Kernel panic: VFS: Unable to mount root fs on hda3

My /dev/hda3 is my root partition with ReiserFS, all the latest tools installed, and with Resier support built right into the kernel....

Any thoughts?

----------

## Corw|n of Amber

Maybe you have an "initrd" line in your grub.conf or lilo.conf? Remove that.

It will kill the bootsplash, but at least it boots.

I had that problem, solved it that way.

Edit : I assume you included ReiserFS support in your kernel, passed the right arguments to it in the bootloader's configuration, ...

----------

## bhartin

One more thing to check...

Have you tried removing the second CPU and booting with just one?  Then try the other CPU alone after that.

My dual system is actually a pair of Athlon XP 1700+ procs, NOT MPs.  The motherboard (Tyan Tiger MP) and both the motherboard and, thus, the Linux kernel report them as MP processors.

BTW, this particular setup, as I said before, is rock-solid stable.

----------

## SpectreCS

Well, I'm not quite sure if I want to remove my procs one by one, I remember while assembling it, the heatsink/fans was a real b**ch to get on. Also, these are both MP 2400 straight out of the plastic from AMD, so I'm assuming these are genuine MP's. 

I think I'm going to start my own thread seeing since I kinda took over someone else's

----------

## bhartin

 *SpectreCS wrote:*   

> Well, I'm not quite sure if I want to remove my procs one by one, I remember while assembling it, the heatsink/fans was a real b**ch to get on. Also, these are both MP 2400 straight out of the plastic from AMD, so I'm assuming these are genuine MP's. 
> 
> I think I'm going to start my own thread seeing since I kinda took over someone else's

 

Ahh okay, you shouldn't worry about it then.  Those AMD bubblepacks are such a MAJOR pain in the ass to open, I can't imagine anyone switching the procs without being obvious.

----------

## SpectreCS

I've started my own thread specific to my system here:

https://forums.gentoo.org/viewtopic.php?t=129258

if there is any helpful responses there, I will relay all relevant info to this thread as well.

----------

## kybber

Thank you all for your very helpful answers. I have so far not even considered the PSU as a potential source of the problem. But the PSU that I have is 360W, so if you are having problems with 450W supplies, then that is definitely a factor.

I have also detected that a sure way of killing the system is by running burnK7 (in the cpuburn package) and at the same time obtaining temperature information with mbmon. I dies almost every time I start 'mbmon -c 1'

I tried running two burnK7 processes at a time so as to fill both CPUs. The temperature then rose to above 70 C within 10-20 seconds and the mainboard alarm went off. I therefore conclude that cooling is also a significant factor here.

I don't think I use ECC RAM. At least memtest86 said no when set to autodetect. I will check this with the owner/builder of the comp.

So to sum up:

1. Test a better PSU

2. Improve cooling

3. Verify RAM (ECC)

I will post back when and if I find a way of stabilizing the system.

_Source data_

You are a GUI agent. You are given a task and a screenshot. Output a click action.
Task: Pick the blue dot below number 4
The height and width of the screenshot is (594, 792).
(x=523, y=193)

_Given problem 1_
In the forum thread, what wattage is kybber's power supply?
_Given problem 2_
Reproduce the part of the forum thread between "if there is" and "significant factor here.", inclusive.
_Given problem 3_
Write what comes next in the forum thread about the kernel panic and system stability, picking up after its final post.

_Exercise response 1_
360W.

_Exercise response 2_
if there is any helpful responses there, I will relay all relevant info to this thread as well.

----------

## kybber

Thank you all for your very helpful answers. I have so far not even considered the PSU as a potential source of the problem. But the PSU that I have is 360W, so if you are having problems with 450W supplies, then that is definitely a factor.

I have also detected that a sure way of killing the system is by running burnK7 (in the cpuburn package) and at the same time obtaining temperature information with mbmon. I dies almost every time I start 'mbmon -c 1'

I tried running two burnK7 processes at a time so as to fill both CPUs. The temperature then rose to above 70 C within 10-20 seconds and the mainboard alarm went off. I therefore conclude that cooling is also a significant factor here.

_Exercise response 3_
----------

## Luud

Well, just too add some more experience.

I'm running two Athlon MPs 2400+ on an ASUS A7M266-D motherboard. It has 1,5 Gb of Kingston ECC Reg. Memory.

1 FDD

1 CD-Writer

1 DVD-Writer

1 DVD-Rom

1 Iomega IDE Zip

1 120Gb IDE disk

1 20Gb IDE disk

1 ATI Radeon 9700 Pro

1 3Com 3C905 Tx network card

1 Abit HOTROD 100 ULTRA ATA RAID controller (HPT370)

All powered by a single Enermax 550W Power Supply (EG651P-VE FMA) in an Antec SOHO File Server case (PLUSVIEW 1000AMG).

No problem what so ever.  :Very Happy: 

 :Exclamation:  For the ASUS mobo: DO CONNECT ALL POWER CONNECTORS TO THE MOTHERBOARD, not doing so might make the system unstable.

 :Idea:  The 360W Power Supply is definitely insufficient. Just buying any bigger one is not always good enough, it depends on the output levels of the various rails (5V, 12V etc.) See the documentation of your motherboard. For the Asus mobo the requirements are quite clear in the documentation and the specs given by Enermax are very detailed.

I know the Enermax 550W powersupply isn't cheap, but I think it worth the money.

Good luck!

----------

## Luud

O, and I just rememebered.

I had to update the motherboard BIOS to handle the 2400+ versions of the Athlon MPs. You might want to check if the installed BIOS supports your CPUs.

----------

## kybber

Thanks for the additional information, Luud. The motherboard is an MSI K7D, and it appears that support for Athlons at my frequency do indeed require a BIOS flash. However, after flashing to the newest version, the BIOS got corrupted (even though I got _no_ error messages). I am able to boot a floppy so that the BIOS can be reflashed, but for some reason the awflash program doesn't respond, so something is definitely bust. The guys who originally built the computer (I'm just hosting it as a server) have taken it back and are looking into it now.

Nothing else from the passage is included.